Graduate student wins for video about Parkinson’s study


Identifying Dyskinesia Periods in Parkinson’s Disease from IGERT Resources on Vimeo.

PULLMAN, Wash. – A Washington State University student has won a national award for a compelling video that he created about his work to improve treatment for Parkinson’s disease. View the video at http://www.posterhall.org/igert2013/posters/348.

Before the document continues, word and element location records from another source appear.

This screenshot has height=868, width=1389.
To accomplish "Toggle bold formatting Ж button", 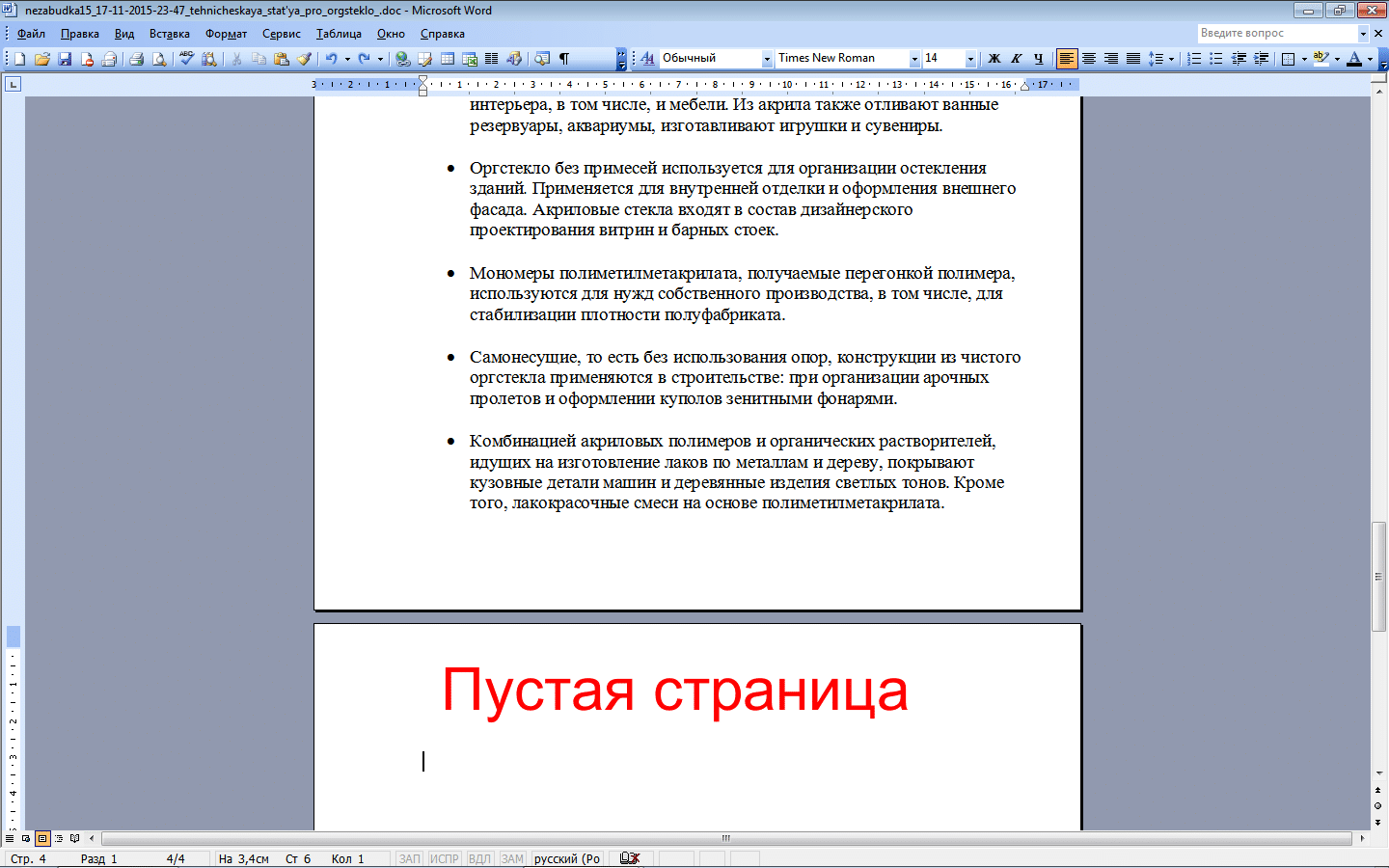I will click(994, 59).
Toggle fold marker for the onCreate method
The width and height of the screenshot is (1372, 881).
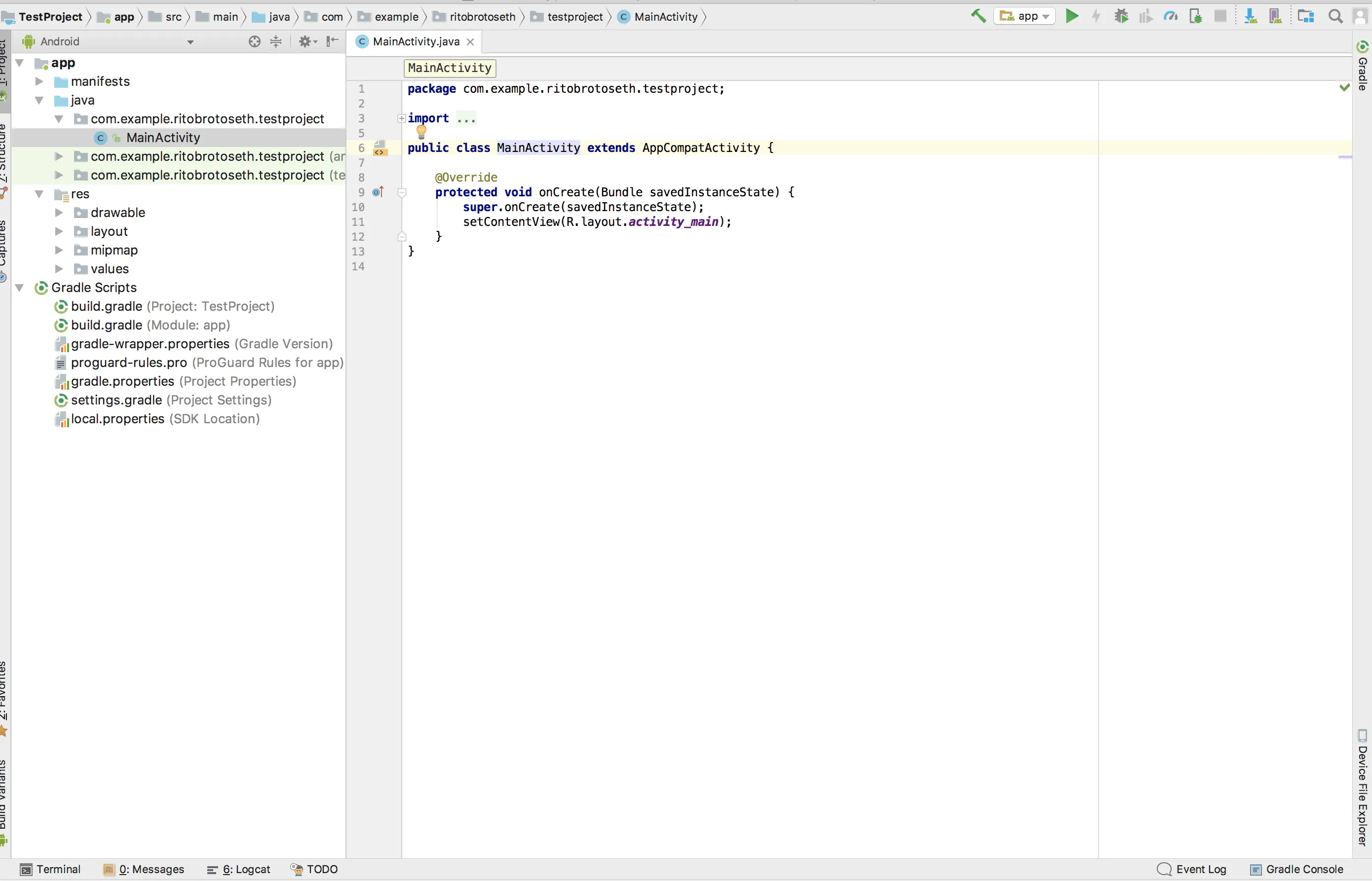(402, 193)
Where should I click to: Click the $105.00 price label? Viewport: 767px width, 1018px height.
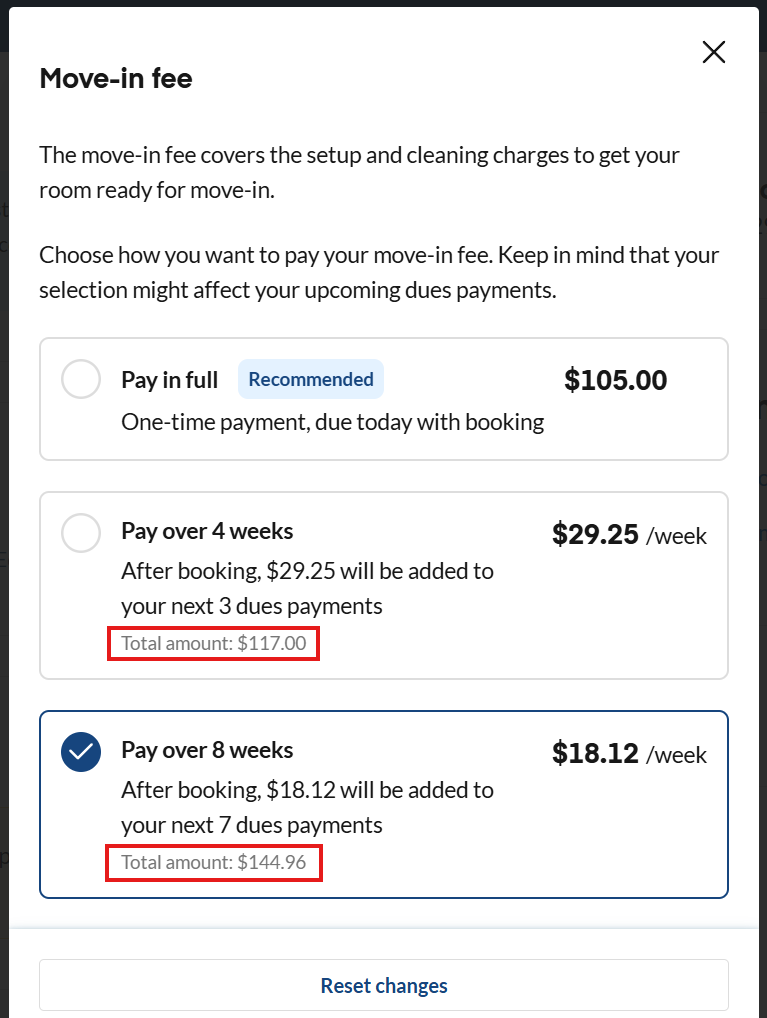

Nathan Darnall, a graduate student in WSU’s School of Mechanical and Materials Engineering, won a judge’s choice award in the video competition sponsored by the National Science Foundation. There were 124 entries.

 
The competition, for participants in NSF’s IGERT (Integrative Graduate Education and Research Traineeship) program, aims to demonstrate students’ innovative and interdisciplinary research. Darnall is a fellow in WSU’s Health Assistive Smart Environments’ IGERT program.
 
In the video, he explains that his long-term interest in Parkinson’s came about because he helped to care for his grandfather, who suffered from the disease. With Parkinson’s, doctors have to walk a fine line with prescriptions in order to control symptoms without causing too many negative side effects.
 
Darnall designed a study in which patients with Parkinson’s wore accelerometers in a home setting. He tracked the signals from the accelerometer and used computerized learning to classify the instances of tremors or other uncontrolled movements in study participants. The hope is that clinicians can use such data someday to optimize prescriptions for their patients’ maximum benefit.
 
WSU researchers led by professor Diane Cook received the prestigious IGERT grant in 2009. Over five years, approximately 30 doctoral students will receive support from the $3 million grant to study health-assistive, smart environments in a multidisciplinary way.
Darnall will be recognized on June 11 at a ceremony and workshop at NSF headquarters in Arlington, Va.